Polish famers face competition. My Polish hosts explained that Poland is about to join the European Economic Union. Polish farmers will have to compete with the rest of the farmers of Europe. There is worry about farmers being forced off their family land because they will need to compete on a much larger scale. My hosts felt relevant psychological services are needed in Poland as much as in the United States and Canada.

In other sectors of the economy, the people I visited with liked the changes in their country - especially the freedom from fear and control of communism. They also liked the emerging market economy. Slowly but surely capitalism is taking hold and improving the quality of life. I didn't talk to a single person in Poland, Czech or Russia who felt communism worked. As hard as life is in a transition economy with pervasive unemployment, people embrace the market economy.

Modern economies have flourished with cheap food. Cheap food frees up the rest of society to engage in other economic activities. The rest of society benefits from cheap food.

High volume, lost cost producers win. Technology and globalization push agriculture to higher and higher levels of productivity. The people who get hurt are the people who can't produce enough food cheap enough. The casualties of this system will be the smaller and middle-sized farmers who can't compete on an industrial scale.

Family-oriented agriculture, love of the land and love of farming probably are the most emotional battlegrounds where globalization disrupts a valued and admired way of life. It is no wonder that governments are caught in the dilemma of wanting to compete globally in agriculture and still protect the interests of their small farmers.

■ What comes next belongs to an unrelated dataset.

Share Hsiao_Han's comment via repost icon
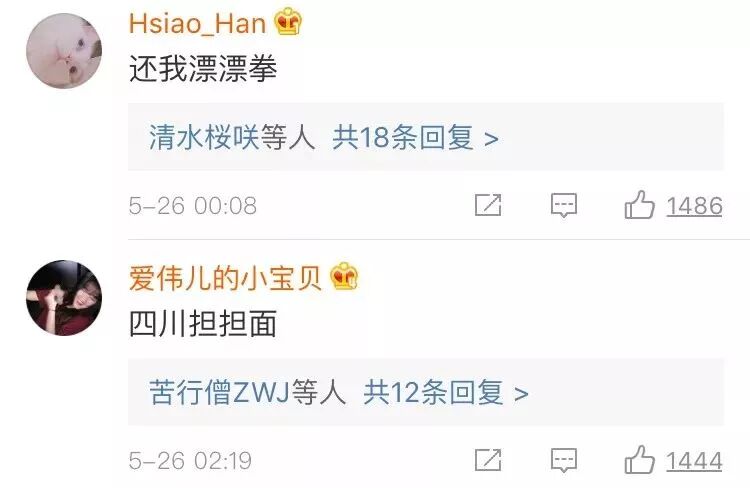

In visiting with Ken Root, host of the radio show AgriTalk, about my experiences in Eastern Europe, he recounted the history of an elderly Polish farmer he had met and admired who was able to hold on to his farm under all the pressures of communism. We both recoiled at the sad irony that Polish family farmers like him survived communism but probably would not survive capitalism.

Right now, North American farmers who depend on export markets for good prices are in an emotional free fall. This shock is due to abundant world-wide supplies, trade barriers, and a lower demand due to the economic setbacks in Asian markets. As a country, the US is the biggest proponent free market agriculture. As a system, the free market makes its own corrections. It is harder for this country to abandon its principles to protect a segment of the economy while trying to sell the rest of the world on free trade. We can't have it both ways.

Our country will cushion the blow but not tamper with the basic free market principles. The free market will eventually overtake protectionist countries because of the expense of subsidizing an inefficient agriculture. From time to time, like now, farmers reap a harvest of pain.

Capitalism goes global. Journalist Thomas Friedman wrote a book, "The Lexus and the Olive Tree," about the power and triumph of the global capitalistic economy. Other ideologies have failed in their attempt to soften the brutality of capitalism and yet still produce steadily rising standards of living.

Friedman believes, "The strongest backlash against globalization comes not from the poorest segments of the population, but rather from the `used-to-bes’ in the middle and lower middle classes who found a great deal of security in the protected communist, socialist and welfare systems." He further states, "The angriest person in the world is not someone who has lost his job. The angriest person in the world is someone who feels cheated out of the savings earned from his job. "

On my train ride through the Czech Republic, I met an engineer who was on his way to spend his vacation working at his family dacha or country garden. We talked about the global economy and the pressure being brought to bear on agriculture, both in North America and in Europe. We talked of the virtues of family farming and the imminent changes facing farmers in his country. On the subject of global agriculture, my traveling companion made the statement that it was a shame the governing powers couldn't get together and protect the small farmer.

That was a simple but profound answer. In an era of globalization, all countries together would have to agree to restrain their agriculture as a value choice to help preserve this way of life. It was a good answer but not a likely one to happen.